== Task instructions ==
Put every line below into a Markdown table with two columns, Row and Line. Number the rows in order and leave out any blank lines.

== Given information ==
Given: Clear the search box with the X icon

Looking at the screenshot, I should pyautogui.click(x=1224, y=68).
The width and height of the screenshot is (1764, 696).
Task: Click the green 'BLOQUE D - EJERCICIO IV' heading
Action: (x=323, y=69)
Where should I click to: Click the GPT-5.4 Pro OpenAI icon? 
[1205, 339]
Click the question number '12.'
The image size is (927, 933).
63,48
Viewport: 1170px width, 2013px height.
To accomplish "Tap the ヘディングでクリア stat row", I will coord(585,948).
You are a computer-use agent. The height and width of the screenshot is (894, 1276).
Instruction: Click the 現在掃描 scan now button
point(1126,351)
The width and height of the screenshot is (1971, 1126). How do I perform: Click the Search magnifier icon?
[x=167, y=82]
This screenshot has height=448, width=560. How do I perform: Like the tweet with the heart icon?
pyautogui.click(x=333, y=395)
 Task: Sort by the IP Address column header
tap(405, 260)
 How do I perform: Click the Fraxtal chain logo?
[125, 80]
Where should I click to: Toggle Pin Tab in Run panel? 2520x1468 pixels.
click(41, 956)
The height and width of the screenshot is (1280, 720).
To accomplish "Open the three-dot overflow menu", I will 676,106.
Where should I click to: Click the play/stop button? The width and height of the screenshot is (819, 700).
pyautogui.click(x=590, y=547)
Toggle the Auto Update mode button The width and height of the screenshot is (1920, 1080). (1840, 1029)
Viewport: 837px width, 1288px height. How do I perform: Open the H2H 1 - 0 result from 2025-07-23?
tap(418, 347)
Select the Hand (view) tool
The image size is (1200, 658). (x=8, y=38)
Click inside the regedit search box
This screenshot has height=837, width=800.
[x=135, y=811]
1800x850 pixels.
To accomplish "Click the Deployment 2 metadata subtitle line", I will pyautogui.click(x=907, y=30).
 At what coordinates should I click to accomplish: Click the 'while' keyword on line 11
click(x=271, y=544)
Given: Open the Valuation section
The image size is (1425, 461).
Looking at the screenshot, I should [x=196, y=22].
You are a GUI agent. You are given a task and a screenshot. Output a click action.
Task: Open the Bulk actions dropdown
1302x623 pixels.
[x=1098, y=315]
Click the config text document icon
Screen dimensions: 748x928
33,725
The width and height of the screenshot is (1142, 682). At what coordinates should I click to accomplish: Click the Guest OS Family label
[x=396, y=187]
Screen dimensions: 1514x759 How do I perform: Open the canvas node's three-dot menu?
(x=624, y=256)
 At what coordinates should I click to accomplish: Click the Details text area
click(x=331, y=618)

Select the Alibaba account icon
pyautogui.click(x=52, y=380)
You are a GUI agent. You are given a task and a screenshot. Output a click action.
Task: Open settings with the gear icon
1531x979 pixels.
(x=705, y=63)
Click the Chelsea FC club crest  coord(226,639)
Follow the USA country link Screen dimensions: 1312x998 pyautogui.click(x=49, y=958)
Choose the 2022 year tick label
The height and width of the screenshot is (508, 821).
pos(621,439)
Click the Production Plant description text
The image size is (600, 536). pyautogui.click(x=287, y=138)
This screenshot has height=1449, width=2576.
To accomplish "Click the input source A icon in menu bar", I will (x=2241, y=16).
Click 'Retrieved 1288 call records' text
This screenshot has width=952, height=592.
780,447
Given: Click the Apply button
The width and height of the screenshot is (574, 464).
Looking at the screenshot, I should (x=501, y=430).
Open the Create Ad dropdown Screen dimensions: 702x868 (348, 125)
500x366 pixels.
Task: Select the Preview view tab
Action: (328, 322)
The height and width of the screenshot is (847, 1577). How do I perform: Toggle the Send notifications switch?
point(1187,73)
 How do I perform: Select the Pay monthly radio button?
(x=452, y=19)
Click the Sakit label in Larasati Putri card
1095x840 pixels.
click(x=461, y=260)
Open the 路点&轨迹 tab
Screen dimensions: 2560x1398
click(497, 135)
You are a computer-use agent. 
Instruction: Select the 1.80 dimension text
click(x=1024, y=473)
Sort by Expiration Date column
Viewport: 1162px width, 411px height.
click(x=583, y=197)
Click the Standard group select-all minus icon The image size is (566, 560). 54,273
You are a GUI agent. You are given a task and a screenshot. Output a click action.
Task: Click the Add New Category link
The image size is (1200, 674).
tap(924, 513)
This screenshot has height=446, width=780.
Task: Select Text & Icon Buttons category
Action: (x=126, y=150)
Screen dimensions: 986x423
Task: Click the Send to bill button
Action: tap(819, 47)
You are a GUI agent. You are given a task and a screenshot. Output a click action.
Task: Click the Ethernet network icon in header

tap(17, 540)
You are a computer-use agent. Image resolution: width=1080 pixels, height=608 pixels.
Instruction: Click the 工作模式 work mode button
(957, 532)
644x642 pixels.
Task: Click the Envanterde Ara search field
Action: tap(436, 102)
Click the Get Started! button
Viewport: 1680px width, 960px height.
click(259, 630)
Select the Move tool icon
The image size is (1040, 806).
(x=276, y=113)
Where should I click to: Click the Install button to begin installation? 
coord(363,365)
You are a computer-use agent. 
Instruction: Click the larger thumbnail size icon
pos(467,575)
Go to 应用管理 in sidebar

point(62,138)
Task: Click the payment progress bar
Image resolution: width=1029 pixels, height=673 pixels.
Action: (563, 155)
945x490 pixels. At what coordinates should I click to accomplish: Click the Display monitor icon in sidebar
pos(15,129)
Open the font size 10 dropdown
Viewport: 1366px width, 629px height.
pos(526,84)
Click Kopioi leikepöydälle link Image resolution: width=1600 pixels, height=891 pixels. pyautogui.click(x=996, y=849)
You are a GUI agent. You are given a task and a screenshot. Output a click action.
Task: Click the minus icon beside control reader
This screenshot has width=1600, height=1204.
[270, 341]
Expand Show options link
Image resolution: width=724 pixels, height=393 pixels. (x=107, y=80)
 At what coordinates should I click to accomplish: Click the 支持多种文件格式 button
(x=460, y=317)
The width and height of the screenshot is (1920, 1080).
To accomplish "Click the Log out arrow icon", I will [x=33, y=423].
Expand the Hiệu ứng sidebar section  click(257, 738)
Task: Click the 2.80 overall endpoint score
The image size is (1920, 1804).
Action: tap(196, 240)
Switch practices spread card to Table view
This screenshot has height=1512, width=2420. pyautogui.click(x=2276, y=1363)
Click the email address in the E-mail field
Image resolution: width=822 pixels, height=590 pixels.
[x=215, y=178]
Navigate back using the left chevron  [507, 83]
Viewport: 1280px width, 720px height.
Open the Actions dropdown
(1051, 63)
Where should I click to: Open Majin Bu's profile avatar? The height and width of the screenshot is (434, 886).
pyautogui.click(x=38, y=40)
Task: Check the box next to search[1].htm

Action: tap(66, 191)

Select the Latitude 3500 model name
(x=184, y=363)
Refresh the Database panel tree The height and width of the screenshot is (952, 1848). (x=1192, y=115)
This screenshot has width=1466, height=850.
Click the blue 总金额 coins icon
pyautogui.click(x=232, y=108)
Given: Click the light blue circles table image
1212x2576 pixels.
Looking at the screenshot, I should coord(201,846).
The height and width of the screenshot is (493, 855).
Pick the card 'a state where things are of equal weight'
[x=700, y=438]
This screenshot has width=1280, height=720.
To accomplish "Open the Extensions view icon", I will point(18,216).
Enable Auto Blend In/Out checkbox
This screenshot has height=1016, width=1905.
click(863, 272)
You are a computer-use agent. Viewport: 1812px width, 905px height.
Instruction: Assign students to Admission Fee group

== Task response ==
| Row | Line |
|---|---|
| 1 | Given: Clear the search box with the X icon |
| 2 | Looking at the screenshot, I should pyautogui.click(x=1224, y=68). |
| 3 | The width and height of the screenshot is (1764, 696). |
| 4 | Task: Click the green 'BLOQUE D - EJERCICIO IV' heading |
| 5 | Action: (x=323, y=69) |
| 6 | Where should I click to: Click the GPT-5.4 Pro OpenAI icon?  |
| 7 | [1205, 339] |
| 8 | Click the question number '12.' |
| 9 | The image size is (927, 933). |
| 10 | 63,48 |
| 11 | Viewport: 1170px width, 2013px height. |
| 12 | To accomplish "Tap the ヘディングでクリア stat row", I will coord(585,948). |
| 13 | You are a computer-use agent. The height and width of the screenshot is (894, 1276). |
| 14 | Instruction: Click the 現在掃描 scan now button |
| 15 | point(1126,351) |
| 16 | The width and height of the screenshot is (1971, 1126). How do I perform: Click the Search magnifier icon? |
| 17 | [x=167, y=82] |
| 18 | This screenshot has height=448, width=560. How do I perform: Like the tweet with the heart icon? |
| 19 | pyautogui.click(x=333, y=395) |
| 20 |  Task: Sort by the IP Address column header |
| 21 | tap(405, 260) |
| 22 |  How do I perform: Click the Fraxtal chain logo? |
| 23 | [125, 80] |
| 24 | Where should I click to: Toggle Pin Tab in Run panel? 2520x1468 pixels. |
| 25 | click(41, 956) |
| 26 | The height and width of the screenshot is (1280, 720). |
| 27 | To accomplish "Open the three-dot overflow menu", I will 676,106. |
| 28 | Where should I click to: Click the play/stop button? The width and height of the screenshot is (819, 700). |
| 29 | pyautogui.click(x=590, y=547) |
| 30 | Toggle the Auto Update mode button The width and height of the screenshot is (1920, 1080). (1840, 1029) |
| 31 | Viewport: 837px width, 1288px height. How do I perform: Open the H2H 1 - 0 result from 2025-07-23? |
| 32 | tap(418, 347) |
| 33 | Select the Hand (view) tool |
| 34 | The image size is (1200, 658). (x=8, y=38) |
| 35 | Click inside the regedit search box |
| 36 | This screenshot has height=837, width=800. |
| 37 | [x=135, y=811] |
| 38 | 1800x850 pixels. |
| 39 | To accomplish "Click the Deployment 2 metadata subtitle line", I will pyautogui.click(x=907, y=30). |
| 40 |  At what coordinates should I click to accomplish: Click the 'while' keyword on line 11 |
| 41 | click(x=271, y=544) |
| 42 | Given: Open the Valuation section |
| 43 | The image size is (1425, 461). |
| 44 | Looking at the screenshot, I should [x=196, y=22]. |
| 45 | You are a GUI agent. You are given a task and a screenshot. Output a click action. |
| 46 | Task: Open the Bulk actions dropdown |
| 47 | 1302x623 pixels. |
| 48 | [x=1098, y=315] |
| 49 | Click the config text document icon |
| 50 | Screen dimensions: 748x928 |
| 51 | 33,725 |
| 52 | The width and height of the screenshot is (1142, 682). At what coordinates should I click to accomplish: Click the Guest OS Family label |
| 53 | [x=396, y=187] |
| 54 | Screen dimensions: 1514x759 How do I perform: Open the canvas node's three-dot menu? |
| 55 | (x=624, y=256) |
| 56 |  At what coordinates should I click to accomplish: Click the Details text area |
| 57 | click(x=331, y=618) |
| 58 | Select the Alibaba account icon |
| 59 | pyautogui.click(x=52, y=380) |
| 60 | You are a GUI agent. You are given a task and a screenshot. Output a click action. |
| 61 | Task: Open settings with the gear icon |
| 62 | 1531x979 pixels. |
| 63 | (x=705, y=63) |
| 64 | Click the Chelsea FC club crest  coord(226,639) |
| 65 | Follow the USA country link Screen dimensions: 1312x998 pyautogui.click(x=49, y=958) |
| 66 | Choose the 2022 year tick label |
| 67 | The height and width of the screenshot is (508, 821). |
| 68 | pos(621,439) |
| 69 | Click the Production Plant description text |
| 70 | The image size is (600, 536). pyautogui.click(x=287, y=138) |
| 71 | This screenshot has height=1449, width=2576. |
| 72 | To accomplish "Click the input source A icon in menu bar", I will (x=2241, y=16). |
| 73 | Click 'Retrieved 1288 call records' text |
| 74 | This screenshot has width=952, height=592. |
| 75 | 780,447 |
| 76 | Given: Click the Apply button |
| 77 | The width and height of the screenshot is (574, 464). |
| 78 | Looking at the screenshot, I should (x=501, y=430). |
| 79 | Open the Create Ad dropdown Screen dimensions: 702x868 (348, 125) |
| 80 | 500x366 pixels. |
| 81 | Task: Select the Preview view tab |
| 82 | Action: (328, 322) |
| 83 | The height and width of the screenshot is (847, 1577). How do I perform: Toggle the Send notifications switch? |
| 84 | point(1187,73) |
| 85 |  How do I perform: Select the Pay monthly radio button? |
| 86 | (x=452, y=19) |
| 87 | Click the Sakit label in Larasati Putri card |
| 88 | 1095x840 pixels. |
| 89 | click(x=461, y=260) |
| 90 | Open the 路点&轨迹 tab |
| 91 | Screen dimensions: 2560x1398 |
| 92 | click(497, 135) |
| 93 | You are a computer-use agent.  |
| 94 | Instruction: Select the 1.80 dimension text |
| 95 | click(x=1024, y=473) |
| 96 | Sort by Expiration Date column |
| 97 | Viewport: 1162px width, 411px height. |
| 98 | click(x=583, y=197) |
| 99 | Click the Standard group select-all minus icon The image size is (566, 560). 54,273 |
| 100 | You are a GUI agent. You are given a task and a screenshot. Output a click action. |
| 101 | Task: Click the Add New Category link |
| 102 | The image size is (1200, 674). |
| 103 | tap(924, 513) |
| 104 | This screenshot has height=446, width=780. |
| 105 | Task: Select Text & Icon Buttons category |
| 106 | Action: (x=126, y=150) |
| 107 | Screen dimensions: 986x423 |
| 108 | Task: Click the Send to bill button |
| 109 | Action: tap(819, 47) |
| 110 | You are a GUI agent. You are given a task and a screenshot. Output a click action. |
| 111 | Task: Click the Ethernet network icon in header |
| 112 | tap(17, 540) |
| 113 | You are a computer-use agent. Image resolution: width=1080 pixels, height=608 pixels. |
| 114 | Instruction: Click the 工作模式 work mode button |
| 115 | (957, 532) |
| 116 | 644x642 pixels. |
| 117 | Task: Click the Envanterde Ara search field |
| 118 | Action: tap(436, 102) |
| 119 | Click the Get Started! button |
| 120 | Viewport: 1680px width, 960px height. |
| 121 | click(259, 630) |
| 122 | Select the Move tool icon |
| 123 | The image size is (1040, 806). |
| 124 | (x=276, y=113) |
| 125 | Where should I click to: Click the Install button to begin installation?  |
| 126 | coord(363,365) |
| 127 | You are a computer-use agent.  |
| 128 | Instruction: Click the larger thumbnail size icon |
| 129 | pos(467,575) |
| 130 | Go to 应用管理 in sidebar |
| 131 | point(62,138) |
| 132 | Task: Click the payment progress bar |
| 133 | Image resolution: width=1029 pixels, height=673 pixels. |
| 134 | Action: (563, 155) |
| 135 | 945x490 pixels. At what coordinates should I click to accomplish: Click the Display monitor icon in sidebar |
| 136 | pos(15,129) |
| 137 | Open the font size 10 dropdown |
| 138 | Viewport: 1366px width, 629px height. |
| 139 | pos(526,84) |
| 140 | Click Kopioi leikepöydälle link Image resolution: width=1600 pixels, height=891 pixels. pyautogui.click(x=996, y=849) |
| 141 | You are a GUI agent. You are given a task and a screenshot. Output a click action. |
| 142 | Task: Click the minus icon beside control reader |
| 143 | This screenshot has width=1600, height=1204. |
| 144 | [270, 341] |
| 145 | Expand Show options link |
| 146 | Image resolution: width=724 pixels, height=393 pixels. (x=107, y=80) |
| 147 |  At what coordinates should I click to accomplish: Click the 支持多种文件格式 button |
| 148 | (x=460, y=317) |
| 149 | The width and height of the screenshot is (1920, 1080). |
| 150 | To accomplish "Click the Log out arrow icon", I will [x=33, y=423]. |
| 151 | Expand the Hiệu ứng sidebar section  click(257, 738) |
| 152 | Task: Click the 2.80 overall endpoint score |
| 153 | The image size is (1920, 1804). |
| 154 | Action: tap(196, 240) |
| 155 | Switch practices spread card to Table view |
| 156 | This screenshot has height=1512, width=2420. pyautogui.click(x=2276, y=1363) |
| 157 | Click the email address in the E-mail field |
| 158 | Image resolution: width=822 pixels, height=590 pixels. |
| 159 | [x=215, y=178] |
| 160 | Navigate back using the left chevron  [507, 83] |
| 161 | Viewport: 1280px width, 720px height. |
| 162 | Open the Actions dropdown |
| 163 | (1051, 63) |
| 164 | Where should I click to: Open Majin Bu's profile avatar? The height and width of the screenshot is (434, 886). |
| 165 | pyautogui.click(x=38, y=40) |
| 166 | Task: Check the box next to search[1].htm |
| 167 | Action: tap(66, 191) |
| 168 | Select the Latitude 3500 model name |
| 169 | (x=184, y=363) |
| 170 | Refresh the Database panel tree The height and width of the screenshot is (952, 1848). (x=1192, y=115) |
| 171 | This screenshot has width=1466, height=850. |
| 172 | Click the blue 总金额 coins icon |
| 173 | pyautogui.click(x=232, y=108) |
| 174 | Given: Click the light blue circles table image |
| 175 | 1212x2576 pixels. |
| 176 | Looking at the screenshot, I should coord(201,846). |
| 177 | The height and width of the screenshot is (493, 855). |
| 178 | Pick the card 'a state where things are of equal weight' |
| 179 | [x=700, y=438] |
| 180 | This screenshot has width=1280, height=720. |
| 181 | To accomplish "Open the Extensions view icon", I will point(18,216). |
| 182 | Enable Auto Blend In/Out checkbox |
| 183 | This screenshot has height=1016, width=1905. |
| 184 | click(863, 272) |
| 185 | You are a computer-use agent. Viewport: 1812px width, 905px height. |
| 186 | Instruction: Assign students to Admission Fee group |